Google, hackers have discovered, is very good at finding Web-facing security vulnerabilities. But searching for one vulnerability at a time can be slow -- so it's time to automate.
Attackers are now using botnets and Google "dorks" -- clearly defined search parameters -- to speed the process of finding exploitable flaws on the Internet, according to a new report issued today by researchers at Imperva.
"What the hackers are doing is building an army of zombies to perform automated cyber-reconnaissance," says Noa Bar Yosef, senior security strategist at Imperva. "This makes the Google search much more efficient, and it also makes it harder to detect, because each zombie only issues two to four queries per minute, which is not enough to raise a red flag."
"Search engines can be directed to return results that are focused on specific potential targets by using a specific set of query operators," the Imperva report explains. "For example, the attacker may focus on all potential victims in a specified geographic location. In this case, the query includes a 'location' search operator.

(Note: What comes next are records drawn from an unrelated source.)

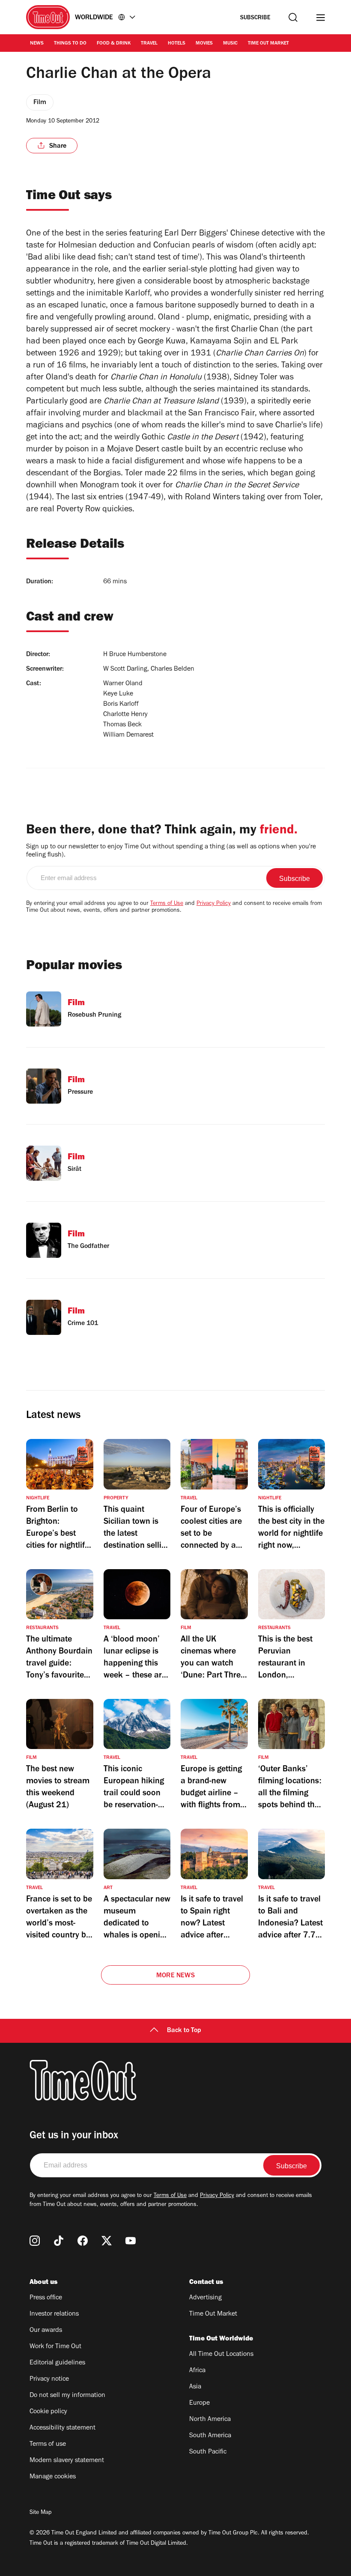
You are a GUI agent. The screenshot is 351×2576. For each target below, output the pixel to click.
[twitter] (106, 2241)
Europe (199, 2403)
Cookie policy (48, 2412)
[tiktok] (59, 2241)
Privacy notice (49, 2379)
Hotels (176, 43)
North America (210, 2419)
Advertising (205, 2298)
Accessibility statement (62, 2428)
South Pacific (207, 2452)
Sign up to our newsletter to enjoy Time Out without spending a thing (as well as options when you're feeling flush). (171, 851)
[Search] (293, 17)
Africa (197, 2370)
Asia (195, 2387)
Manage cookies (53, 2477)
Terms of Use (166, 904)
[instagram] (35, 2241)
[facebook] (82, 2241)
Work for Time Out (55, 2346)
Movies (204, 43)
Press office (46, 2298)
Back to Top (184, 2030)
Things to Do (70, 43)
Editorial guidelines (57, 2363)
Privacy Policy (213, 904)
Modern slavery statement (67, 2460)
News (37, 43)
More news (175, 1976)
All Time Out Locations (221, 2354)
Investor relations (54, 2314)
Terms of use (48, 2444)
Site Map (40, 2513)
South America (210, 2436)
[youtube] (130, 2241)
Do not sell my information (67, 2395)
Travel (149, 43)
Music (230, 43)
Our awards (46, 2330)
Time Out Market (268, 43)
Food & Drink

"In another scenario, an attacker may want to target all vulnerabilities in a specific website, and achieves this by issuing different queries containing the 'site' search operator," the report continues. "These particular search queries are commonly referred to as 'Google dorks,' or simply 'dorks.'
"Automating the query and result parsing enables the attacker to issue a large number of queries, examine all the returned results, and get a filtered list of potentially exploitable sites in a very short time and with minimal effort."
In some cases, the Dork might focus on a particular application that is known to be vulnerable, Bar Yosef says. It's possible, for example, that a Google Dork search might be responsible for the recent rash of infections found on websites running the osCommerce application -- researchers at Armorize now report that this infection has hit more than 8 million Web pages.
"With a list of potentially vulnerable resources, the attacker can create, or use a ready-made, script to craft targeted attack vectors that attempt to exploit vulnerabilities in pages retrieved by the search campaign," the Imperva report says. "Attacks include infecting Web applications, compromising corporate data, or stealing sensitive personal information."
There's no easy defense against a botnet and a dork search, Bar Yosef says. "If you're online, you're vulnerable," she says. "Your best bet is to assume that your vulnerabilities will be exploited, and take the next steps to mitigate those attacks."
One step that enterprises can take is simply to Google themselves for vulnerabilities, using dorks or other tools to help locate the search engine-facing flaws they could be presenting to hackers. But even a thorough search might not turn up all of the vulnerabilities in your Web-facing systems, Bar Yosef says.
"One thing we need to do is to call upon Google and the other search engines to help," Bar Yosef says. "The search engines may be able to detect this type of activity on their sites and blacklist those who are doing it, or they may be able to tell users when their computers have been compromised, as they have done already in some cases."
In the near term, however, it's likely that the botnet-based search methods will continue to evolve and proliferate, Bar Yosef says. "Attackers are using botnets now to abuse search engines, just as they used them to distribute spam," she says. "What that says is that hackers could go after smaller companies as well as larger enterprises. Everyone could be a target."